間もなくシャンタルの応接に、マユリア、ラーラ様、ネイ、タリア、そして小さな主が揃った。
「ありがとうございます」
キリエは5人の前で正式の礼を取り、そして言う。
「交代の時を持って、私は侍女頭の席を次の者に譲りたいと思っております。本日はそのお許しをいただきたく、お時間をいただきました」
ああ、やはりそうだったと小さなシャンタルは思った。
少し前のこと、ラーラ様が少し言いにくそうに、
「キリエはもう年を取り、侍女頭の役目を務め続けるのは体がきついのです。侍女頭を辞めたいとお願いに来たら、聞いてあげないといけません」
と、話してくれたのだ。
シャンタルの命は絶対である。だが、これだけは引き止めてはいけない、そういうことなのだ。
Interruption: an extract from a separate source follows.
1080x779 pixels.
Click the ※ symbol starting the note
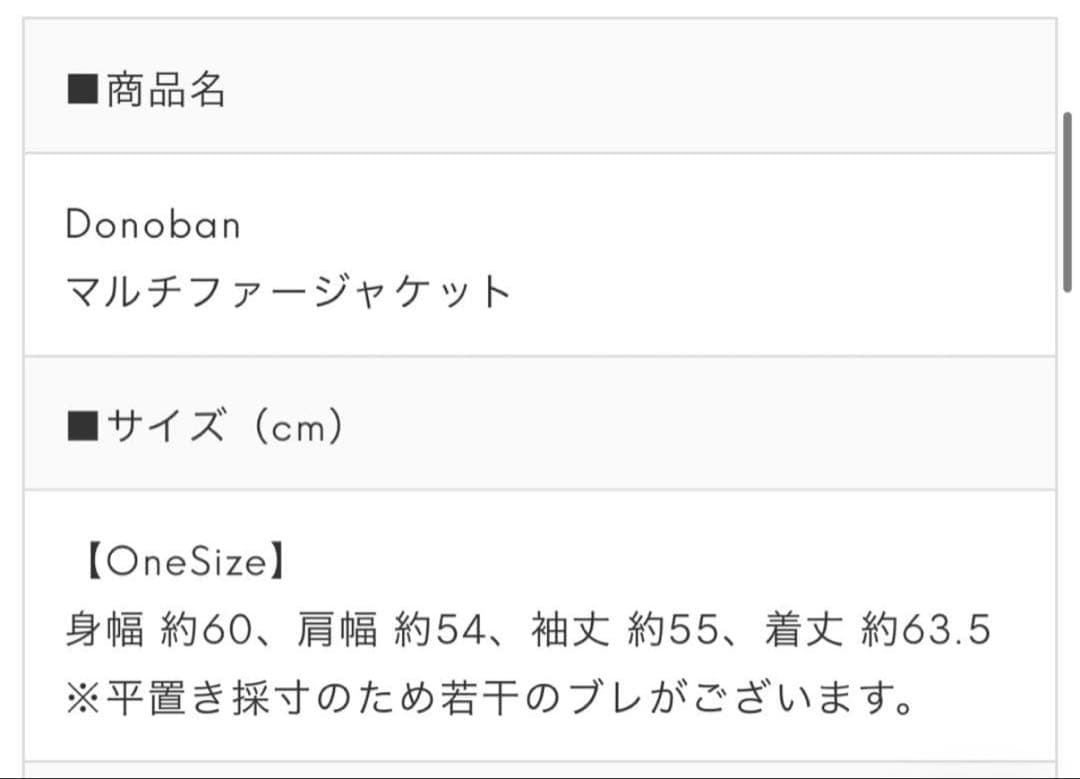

いつも忙しいキリエがお話に来たと言った時、その時が来たのではないかとシャンタルは思った。それで、少しでもその時に来てほしくなくて、お菓子の話をした。もしかしたら、おいしいお菓子を一緒に食べたら、キリエは元気になって侍女頭を続けられるのではないか、そう思ったからだ。
「シャンタル?」
じっと黙ったままのシャンタルにラーラ様が声をかけた。
シャンタルは答えなくてはいけない。どう答えればいいのかシャンタルには分かっている。ラーラ様が教えてくれたから。
「お返事の前に……」
シャンタルが違う言葉を口にしたのでラーラ様が驚くが、小さな主はそのまま言葉を続けた。
「まだ、一緒にキリエとお菓子を食べていないの。キリエが好きな白いお菓子とシャンタルが好きな赤いお菓子。それをみんなで一緒に食べてからではだめかしら」
これがシャンタルが今できる精一杯であった。